◆ PROBLEM DESCRIPTION
Pictures stay out of the copy. Repeat exactly the lines from the first entry below through the line that contains "Select the Initiator session type", and nothing beyond.

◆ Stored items
----

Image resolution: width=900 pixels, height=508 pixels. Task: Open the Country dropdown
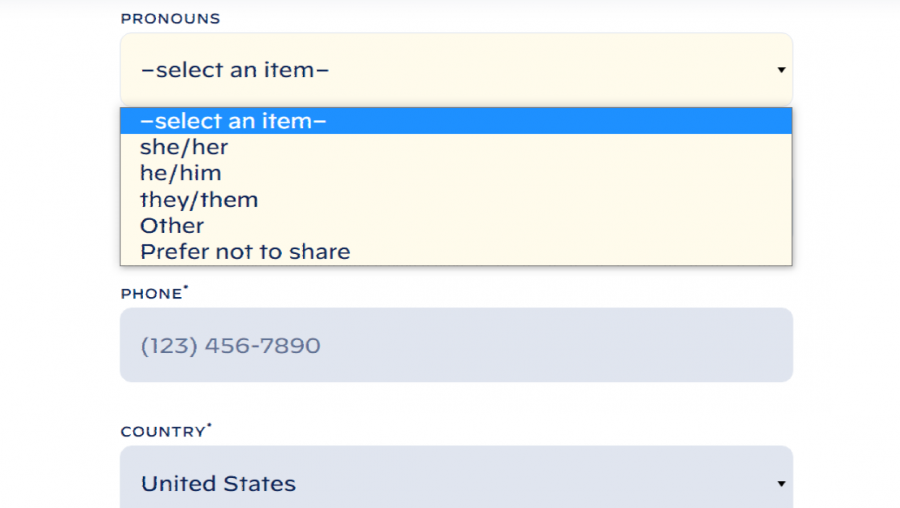click(456, 482)
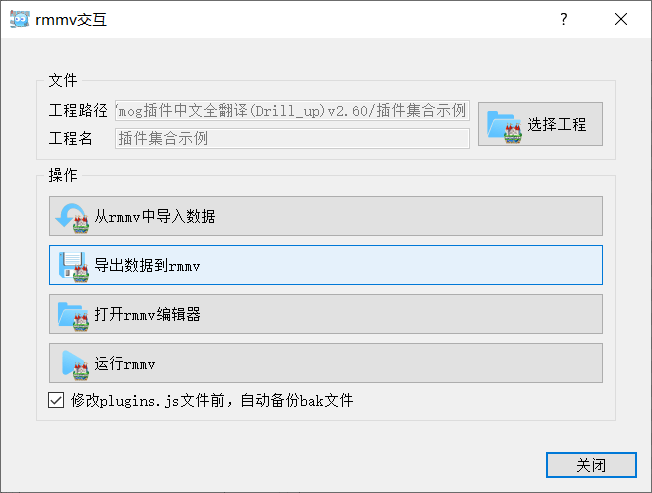
Task: Click the 选择工程 button label
Action: (557, 125)
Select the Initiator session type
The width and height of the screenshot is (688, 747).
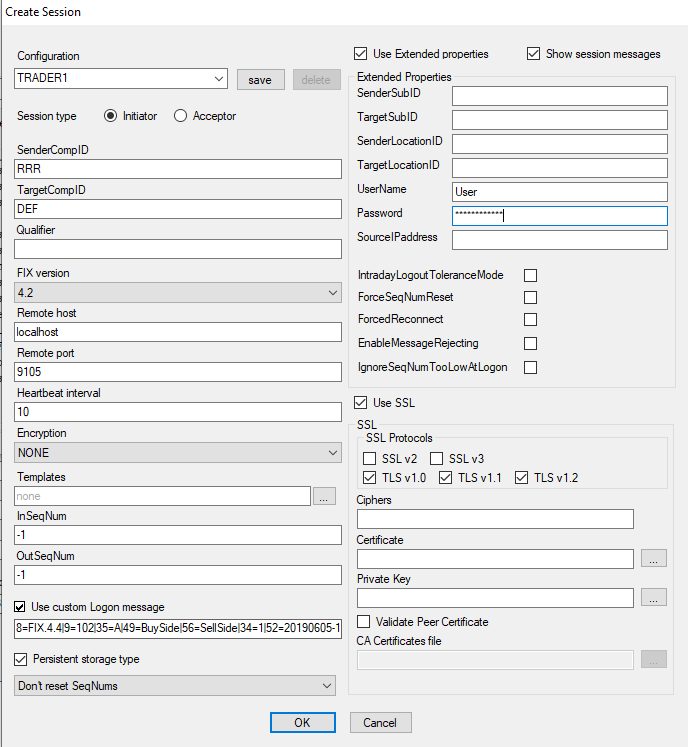pos(111,116)

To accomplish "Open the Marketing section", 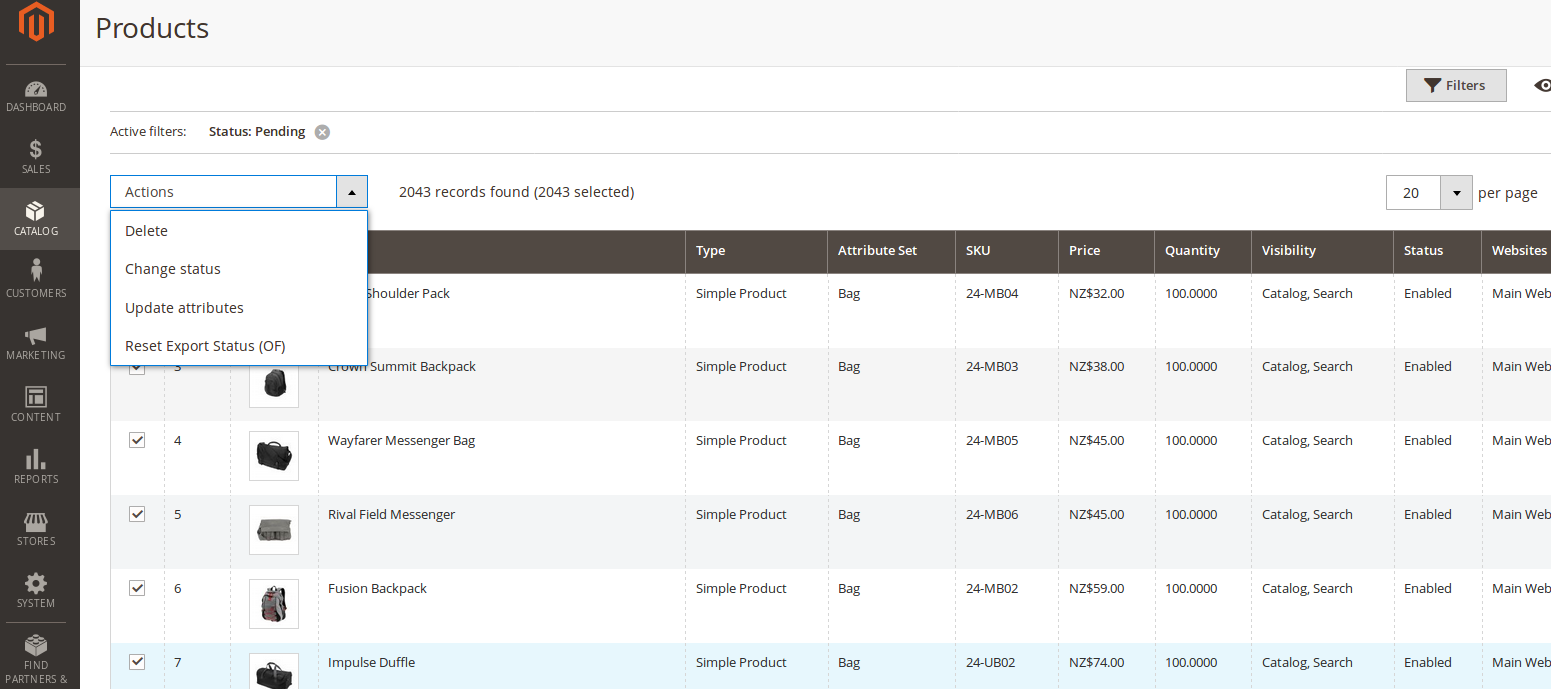I will [x=37, y=342].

----

◆ WRITTEN ANSWER
Image resolution: width=900 pixels, height=508 pixels. Task: Open the Country dropdown
click(456, 482)
Task: Click the 选择工程 button label
Action: (557, 125)
Select the Initiator session type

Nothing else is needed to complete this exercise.